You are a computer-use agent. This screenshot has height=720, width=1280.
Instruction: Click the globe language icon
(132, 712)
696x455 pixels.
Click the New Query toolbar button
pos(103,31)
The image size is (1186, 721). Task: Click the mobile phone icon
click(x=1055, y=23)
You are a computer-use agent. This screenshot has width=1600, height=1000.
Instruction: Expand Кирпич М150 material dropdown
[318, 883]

==

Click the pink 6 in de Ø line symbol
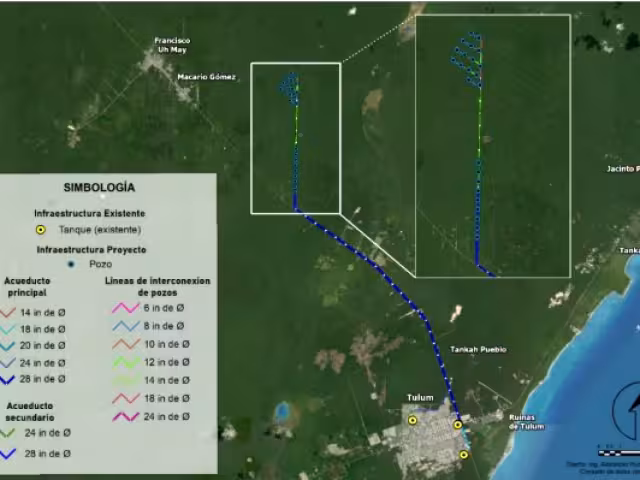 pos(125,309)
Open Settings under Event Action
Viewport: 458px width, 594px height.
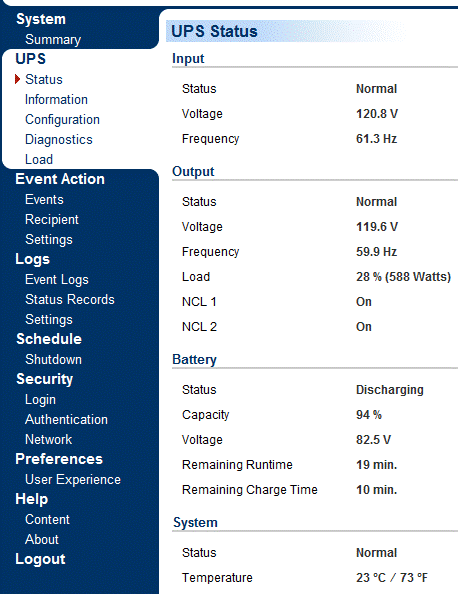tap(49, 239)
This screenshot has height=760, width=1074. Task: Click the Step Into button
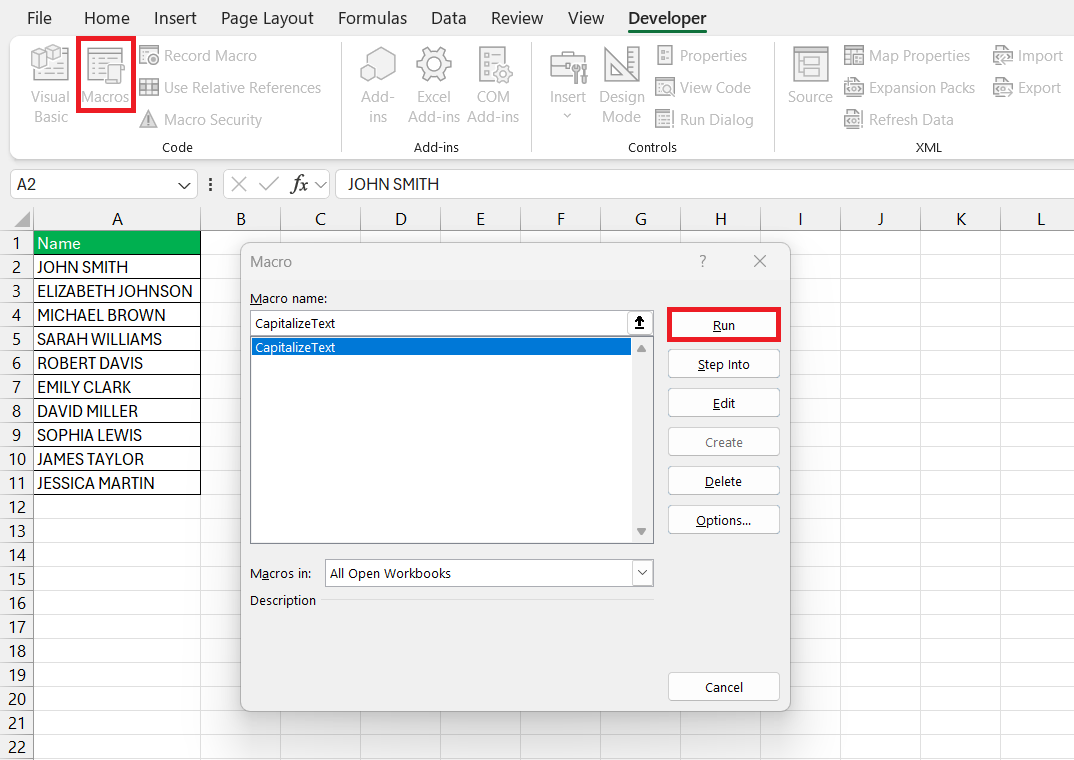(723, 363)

- [Instructions for the task]: Please state how many lines of the material above contain the string "width". Give only the number.

- [Output for this exercise]: 4